Raw data:
◆ ◆ ◆
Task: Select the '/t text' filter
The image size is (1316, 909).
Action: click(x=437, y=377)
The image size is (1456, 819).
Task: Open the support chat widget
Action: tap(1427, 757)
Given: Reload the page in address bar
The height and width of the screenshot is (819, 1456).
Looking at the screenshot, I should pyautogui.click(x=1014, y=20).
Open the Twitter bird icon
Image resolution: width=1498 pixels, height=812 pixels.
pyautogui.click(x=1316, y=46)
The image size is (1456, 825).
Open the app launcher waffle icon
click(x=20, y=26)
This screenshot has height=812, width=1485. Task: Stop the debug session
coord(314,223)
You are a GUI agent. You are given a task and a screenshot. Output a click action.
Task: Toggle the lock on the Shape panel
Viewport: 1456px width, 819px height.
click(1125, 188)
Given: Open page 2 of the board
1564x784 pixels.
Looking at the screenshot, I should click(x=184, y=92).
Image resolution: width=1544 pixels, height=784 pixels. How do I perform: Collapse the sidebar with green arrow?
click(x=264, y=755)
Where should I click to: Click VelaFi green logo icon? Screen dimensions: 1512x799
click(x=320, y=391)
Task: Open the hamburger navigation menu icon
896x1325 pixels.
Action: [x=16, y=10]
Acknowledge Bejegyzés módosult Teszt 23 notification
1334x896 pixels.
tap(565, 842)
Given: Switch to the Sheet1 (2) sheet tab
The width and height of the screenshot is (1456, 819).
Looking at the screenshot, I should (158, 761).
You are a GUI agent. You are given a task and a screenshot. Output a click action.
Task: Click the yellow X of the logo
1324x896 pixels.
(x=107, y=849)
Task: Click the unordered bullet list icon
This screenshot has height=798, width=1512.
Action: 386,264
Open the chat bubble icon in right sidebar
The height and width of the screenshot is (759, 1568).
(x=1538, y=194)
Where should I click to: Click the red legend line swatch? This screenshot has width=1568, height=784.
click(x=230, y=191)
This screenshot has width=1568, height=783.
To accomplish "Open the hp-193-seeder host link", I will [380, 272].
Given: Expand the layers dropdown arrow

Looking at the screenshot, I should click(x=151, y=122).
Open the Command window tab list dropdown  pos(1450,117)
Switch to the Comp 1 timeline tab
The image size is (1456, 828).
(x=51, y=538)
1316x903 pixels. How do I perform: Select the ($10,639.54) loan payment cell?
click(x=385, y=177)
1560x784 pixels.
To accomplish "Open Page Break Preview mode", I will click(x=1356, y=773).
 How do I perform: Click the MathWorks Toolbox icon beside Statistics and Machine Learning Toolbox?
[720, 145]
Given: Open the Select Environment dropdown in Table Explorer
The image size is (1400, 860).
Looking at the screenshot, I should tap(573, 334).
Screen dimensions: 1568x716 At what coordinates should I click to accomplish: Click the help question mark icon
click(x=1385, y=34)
◆ ◆ ◆
The task: Lines with "Switch": find them in the data and copy each one.

Exercise result:
Given: Switch to the Sheet1 (2) sheet tab
Switch to the Comp 1 timeline tab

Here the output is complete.